Il fallait me croire sur parole quand je servais cette fable à mes relations de vacances, à mes amis de passage.

J’avais un frère.

Plus beau, plus fort.

Un frère aîné, glorieux, invisible.

Quand l’écriture a  valeur d’analyse…
Fils unique, j’ai longtemps eu un frère, ainsi commence le roman de Philippe Grimbert. D’une façon pour le moins déroutante. Mais, d’une certaine manière, l’essentiel est déjà dit. Il faudra un peu de temps pour le comprendre et il serait dommage de déflorer une intrigue faite de rebondissements successifs. Rebondissements liés aux limites de la connaissance des événements qu’a le narrateur dans un récit à la première personne.

On comprend très vite que ce frère n’est qu’une création de l’imagination du héros. Complexé par sa faible constitution (complexe accentué par le fait que ses deux parents sont des athlètes accomplis et ont fait de la beauté du corps un véritable art de vivre, le père surtout), il s’est inventé un aîné doté de toutes les qualités qu’il n’a pas. Processus finalement assez banal de compensation. La suite se chargera de montrer qu’en l’espèce, les choses ne sont pas aussi simples.

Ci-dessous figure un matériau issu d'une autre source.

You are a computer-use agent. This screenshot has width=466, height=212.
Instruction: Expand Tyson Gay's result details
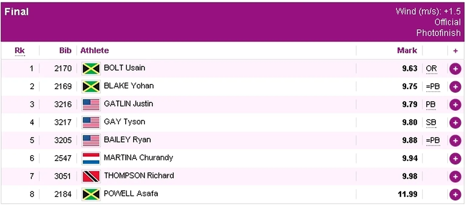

Roman autobiographique, Un Secret est indissociable de la personnalité même de son auteur. Philippe Grimbert est né en 1948 et le narrateur héros a vu le jour quelques années après la Seconde Guerre mondiale. On apprend aussi que celui-ci a découvert la psychanalyse à la fin de ses études secondaires et que cette découverte a déterminé son choix en faculté. Un lien étroit est donc établi et on est en droit de considérer que tous les événements rapportés correspondent à ce qui a été réellement vécu. D’autant que, si le prénom Philippe est le seul qui ne soit jamais précisé au sein du texte, le nom de famille, lui, est bien présent à travers plusieurs occurrences grâce auxquelles on s’aperçoit qu’il est la francisation du Grinberg originel :

Un « m » pour un « n », un « t » pour un « g », deux infimes modifications. Mais « aime » avait recouvert « haine », dépossédé du « j’ai » j’obéissais désormais à l’impératif du « tais ».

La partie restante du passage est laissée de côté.